Why is it that airlines think all rich people eat caviar and foie gras and lobster and filet mignon for every meal? Aren't these people human? Don't they crave mac and cheese or meatloaf sometimes like the rest of us?
Don't get me wrong: I love a good fillet. And don't get me wrong again: I'm no Warren Buffett. But I do find myself in the first and business class cabins at 30,000 feet more often than not, and I'm always struck by the peculiar culinary choices we have at the fore of our friendly skies.
Airline food has a bad reputation, but the first- and business-class cabins are supposed to be one place where those cost-cutting measures have yet to reach. In fact, airlines still go to great lengths to land recognizable chefs to headline their premium cabin menus and design elegantly presented dishes for their handsomely paying customers.
But on the transatlantic flight I'm sitting in business class on right now -- which is the most premium cabin on this particular aircraft -- I couldn't help but wonder after finishing my first meal whether airlines might ever consider serving something a little more universally delicious and wholesome instead of something pretty and exotic (i.e., allegedly "upper class").
When was the last time you peeked into a rich person's refrigerator and saw little parsley-draped plates of crab and salmon timbale or tomato leek strata? Yes, those were two of the offerings on the custom-printed menu for my fellow cabin-mates and me on tonight's flight to Europe. (I'll spare the airline the pleasure of being called out individually because they're pretty much all in the same boat.)
A first-class airline doesn't have to necessarily go all celebrity-chef or designer-dish or unpronounceable-French to make their in-flight meals worthy of and appreciated by their first-class passengers. All they really have to do is offer up what someone really wants to chow down on at breakfast or dinner and give enough variety to hit the spot for the majority of their customers.
Most high-end hotels already do an excellent job of satisfying the culinary expectations of their first-class guests by offering a variety of the most common dishes with a flavorful flair in their exclusive executive and club lounges. Granted, airlines don't have the luxury of spacious kitchens and pantries to whip up full buffets, but they certainly can change course philosophically on how they design and plan meals for their premium passengers -- and all their passengers for that matter.

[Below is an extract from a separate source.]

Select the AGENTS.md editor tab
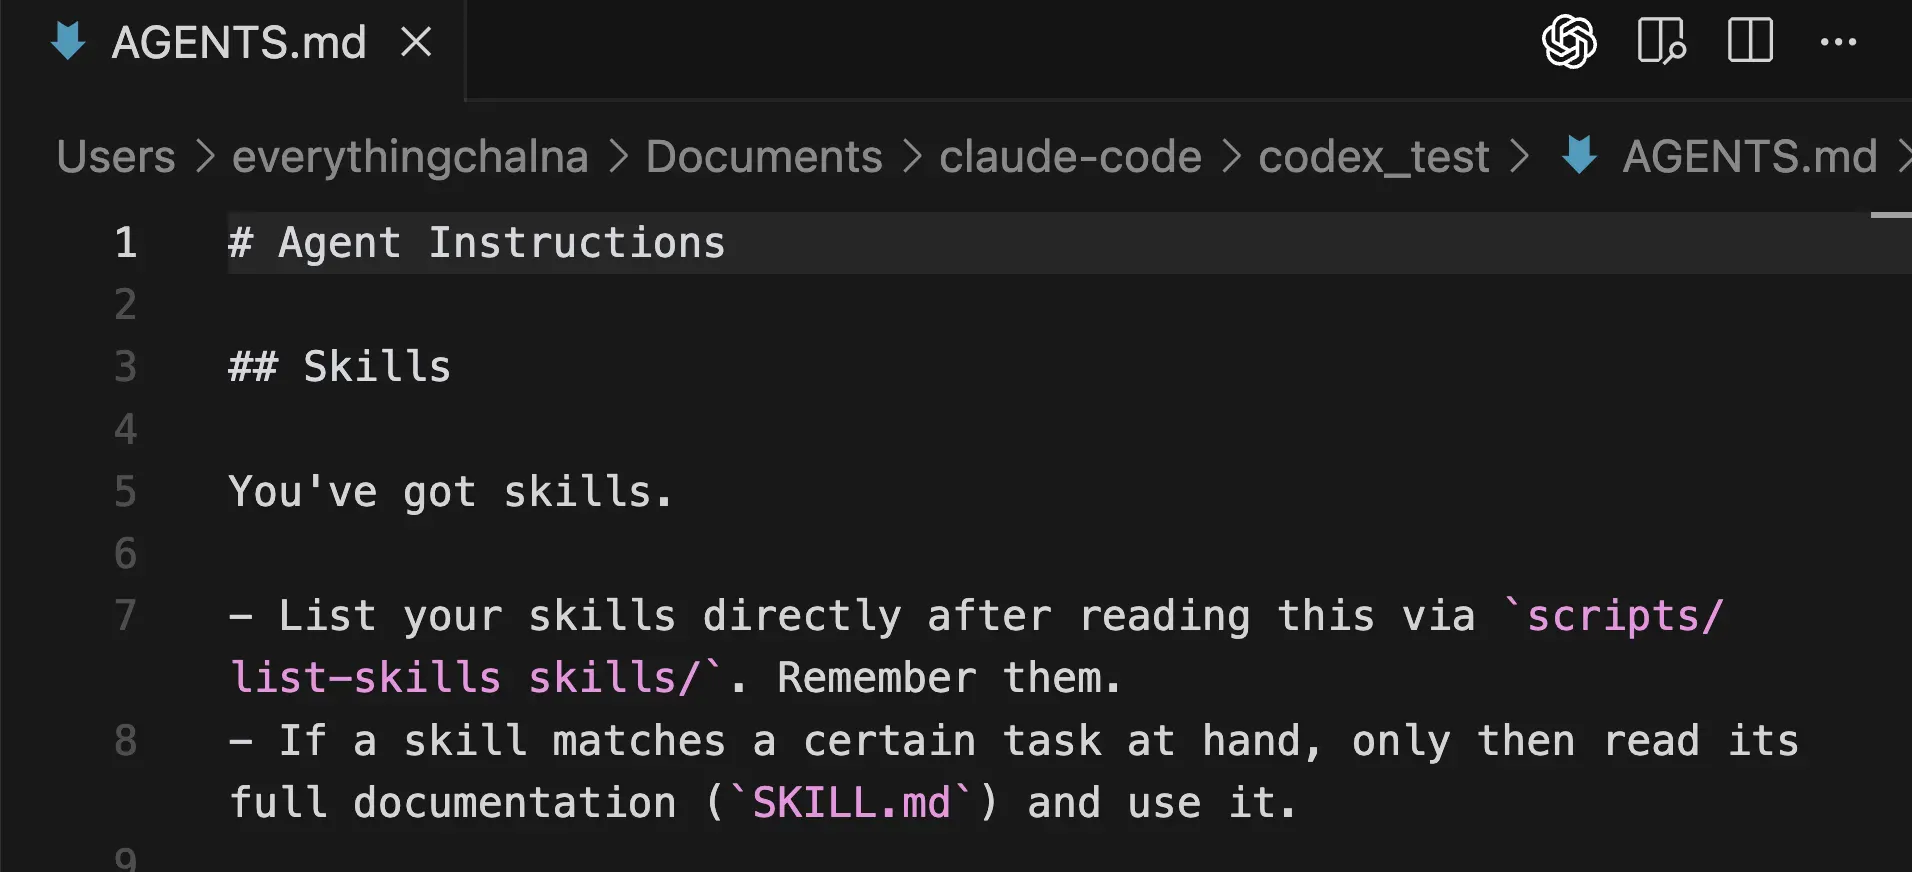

Take my most recent airline meal, for example. Beside me right now is an empty tray that just a few minutes ago held an exotic fresh fruit salad, assorted cold cuts and that tomato leek strata I was raving about earlier. While it was a decent breakfast, and while I learned what a strata was for the first time -- it's like a quiche -- I would have much preferred some traditional scrambled eggs, bacon or ham, strawberries with cream, melon slices and maybe even some more eggs, boiled perhaps. Now serve me that as the sun comes up 30,000 feet over Ireland and you've got one satisfied and satiated elite flyer.
And who knows? It might even be cheaper for airlines to serve up some hearty "real" food as opposed to the designer crap that I never would have thought to eat on my own and never would have felt deprived of had I not been offered it with an aristocratic European accent to begin with. While I concede that perhaps my specific culinary tastes are uniquely American (I left off the grits so as not to go, or get thrown, overboard), I can't concede that the underlying problem I'm addressing still doesn't exist with first- and business-class airline menus.
We premium cabin and elite travelers do very much appreciate all of the attention to detail, service quality and effort that airlines and their hard-working staff put into making our frequent trips more pleasurable. But I don't recall ever being asked or surveyed about what sorts of foods I would most appreciate being served on my next trip. Perhaps if airlines stopped stereotyping all first-class travelers as foie gras- and caviar-eating mutants, then maybe they could squeeze out a few extra approving nods from us "air"-ristocrats and even save a euro or two in the process to put towards those rising fuel bills.